ALL THE WAY
Reviewed by EUGENE
PAUL
Bryan Cranston as LBJ
There’s a classical theatrical bromide been
around for ages: “There are no small parts, there are only small players.”
Total bull ca ca. I don’t know how many brilliant actors are walking the
streets completely unappreciated because they’ve never been zapped by the
Fickle Finger and thrown into the breathtaking experience of showing their very
own glorious capabilities. Full many a rose…
Blushing unseen is not Bryan Cranston’s
problem, not by a long shot, not any more, especially in his wide open, bravura
performance as Lyndon Baines Johnson, combative, then assured president of
these United States. Bring out all the praising stops; he deserves them, the
heaps and heaps of praises. But it was not ever thus. It takes a true fan to
remember him, feckless, in “Malcolm in the Middle”, but the cultists who still
love that TV show remember him only because he was in it. Not once did his
astounding gift show through then. He was just a lucky working stiff.
However, the magnificence was there, and it emerged when he had to take a gig
on a chancy show on a cable channel, yet. How lucky we were.
All the Way, playwright Robert
Schenkkan’s operatically ranging tribute to Lyndon Johnson swells with
opportunities for a magnificent actor to invest in the central character,
Johnson, and Cranston does not hold back. He is on top of it, he is
magnificent. Schenkkan focuses on the excruciating drama inherent in making
civil rights – such a cool little phrase –into the burning war it still is as
the hot core of his hugely reaching play. It’s big. It’s got to be, with its
collisions of characters beating, molding, pushing, shoving, twisting,
cajoling, demanding trying to shape our so-called representative government in
Washington to represent, dammit, their way, except that there was a political
prestidigitator named Lyndon Johnson and it was going to be his way, all the
way.
Which means greatly gifted director Bill
Rauch has to keep us on the edges of our seats. By showing, telling us our
history? How in hell you gonna do that? In a realistic-expressionistic play?

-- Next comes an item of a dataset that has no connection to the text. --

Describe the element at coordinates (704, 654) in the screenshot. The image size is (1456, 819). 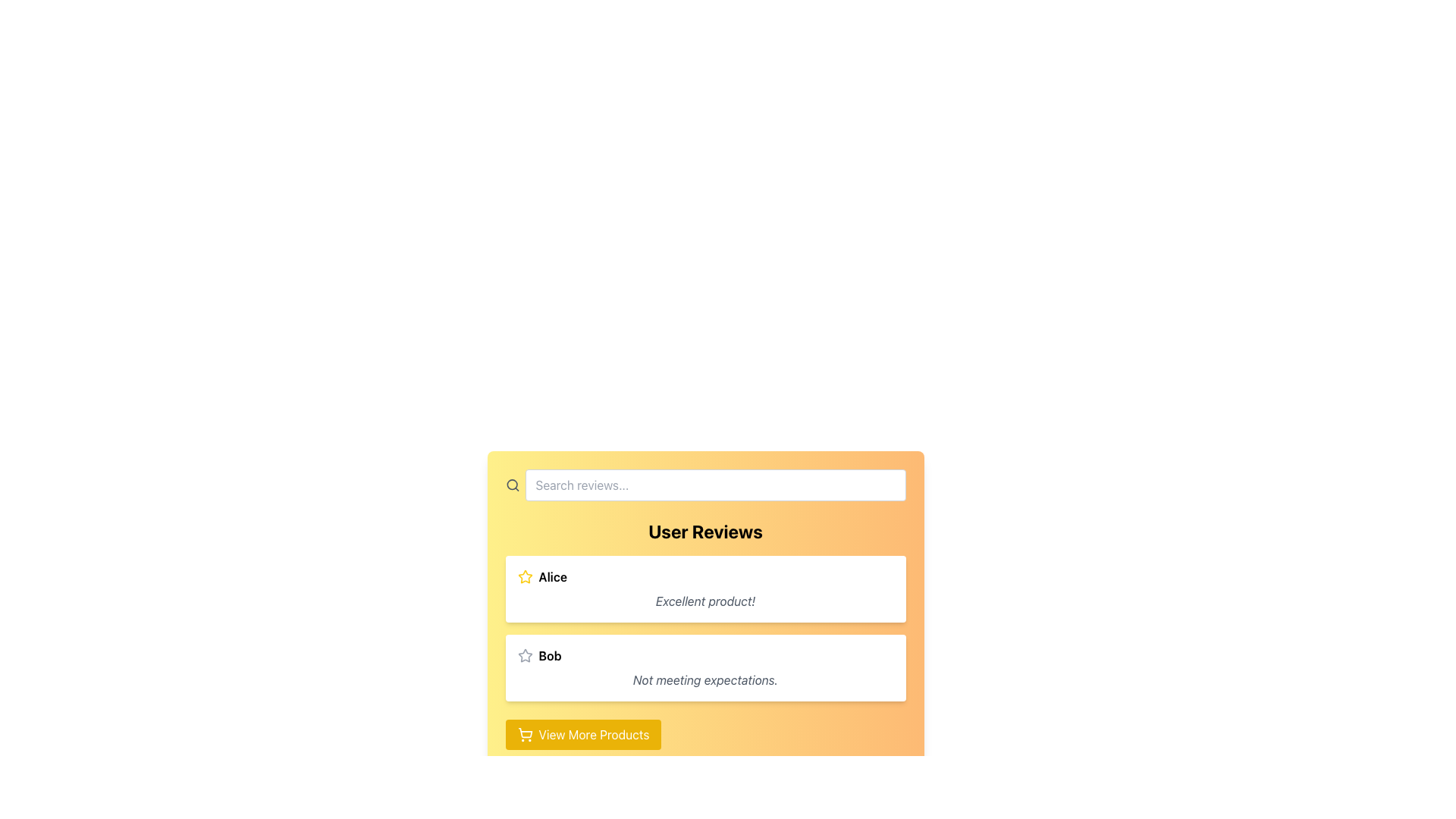
I see `the user name display element that shows 'Bob' located in the first line of the review card in the 'User Reviews' section, positioned above the text 'Not meeting expectations.'` at that location.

Without fire eaters, jugglers,, clowns, acrobats? Well, maybe yes, in a manner
of speaking, but their names are the names already dimming from our recent
past. Hubert Humphrey? (Quaking Robert Petkoff).J. Edgar Hoover? (Sly Michael
McKean). Robert McNamara? ( Uneasy James Eckhouse). Richard Russell? (Grim John
McMartin). George Wallace? (Smirking Rob Campbell). Names carved in stone in
D.C. Others that still ring: Martin Luther King, Jr. (Measured Branden J.
Dirden), Strom Thurmond ( Smug Christopher Gurr), Lady Bird Johnson ( Stable
Betsy Aidem), Walter Jenkins (Devoted Christopher Liam Moore). Director Rauch
has persuaded his superb cast of twenty-four strong, willing actors to play
more than sixty famous characters believably with Lyndon Johnson in the middle,
befriending, betraying, subjecting all to his conviction, his will. These are
not small actors in small roles. They reach. Out to us, to each other.

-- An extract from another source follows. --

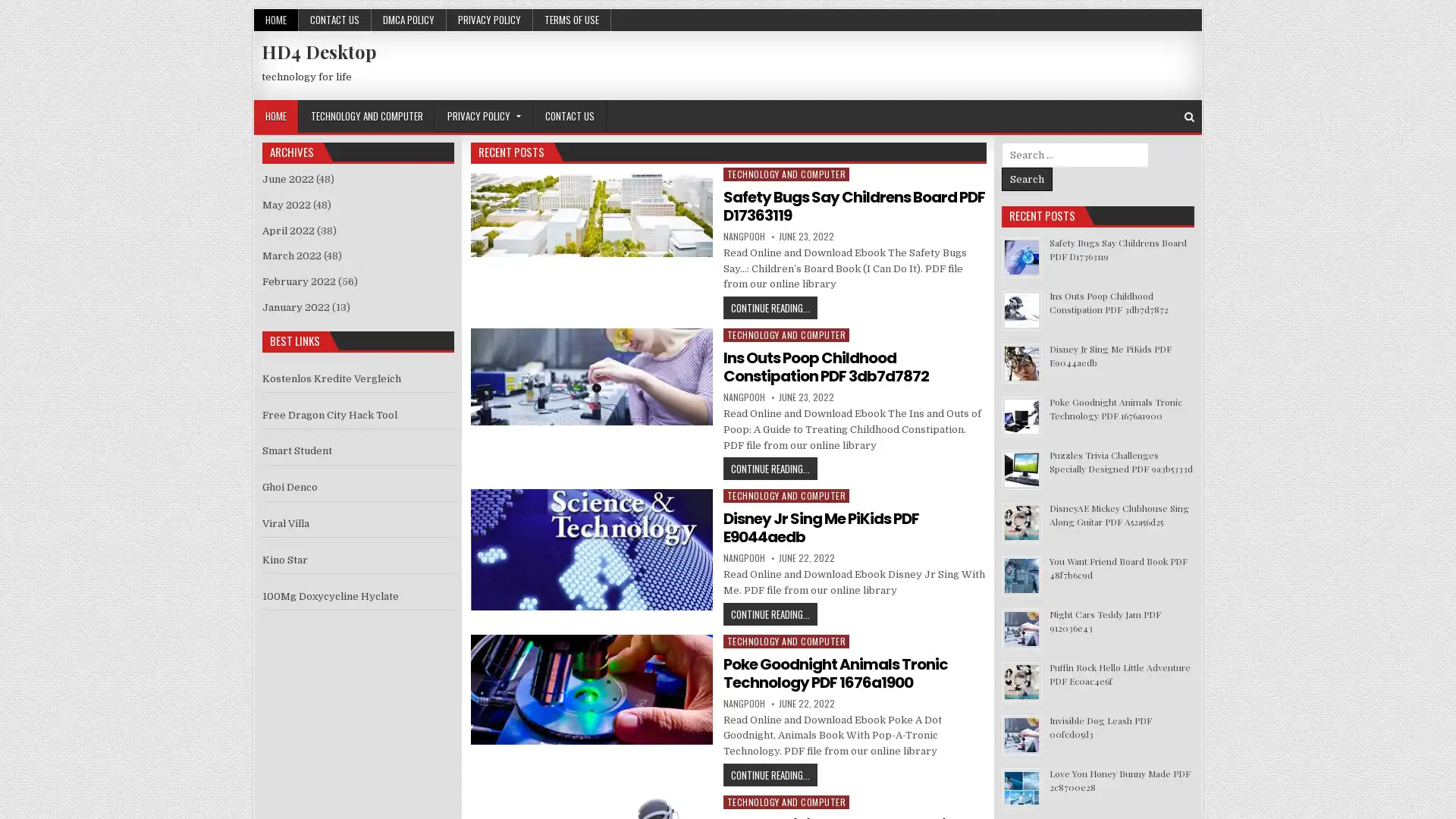  I want to click on Search, so click(1027, 178).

But it’s Rauch has to hold them all
together. He does so, beautifully, keeping his many actors and his many more
characters within Christopher Acebo’s vast, commenting, supporting arena of a
setting which becomes a whole range of settings during that fateful year,
November 1963 to November 1964. It’s masterful. Every aspect of getting this
great drama on stage seems inspired: Shawn Sagady’s vital projections, Jane
Cox’s concentrating lighting, Paul James Prendergast’s careful sound design and
familiar compositions, Deborah Dryden’s cleverness with costuming, and wigs,
wigs, wigs as Paul Huntley helps them change heads, Ringmaster Johnson front
and center.
Playwright Schenkkan’s brilliance impinges
upon us. Not only are we experiencing awe for these wonderful performers, we
are deeply moved by the subject of the play, the struggle to find a way for all
of us to be sharing what all of us should, equal civil rights. We become
deeply disturbed that the battle to put it in place was necessary. And we are
sore and shamed that we, as a nation, fought this battle among us and are still
fighting for what should be as free as air. This is what true theater can do,
move us, teach us, change us. The play is a pinnacle in an extraordinary
season of some of the finest in theater. I wish it would run forever.
Neil Simon Theatre, 250 West 52nd
Street, near Eighth Avenue. Tickets: $65-$242. 877-250-2929 Thru June 29.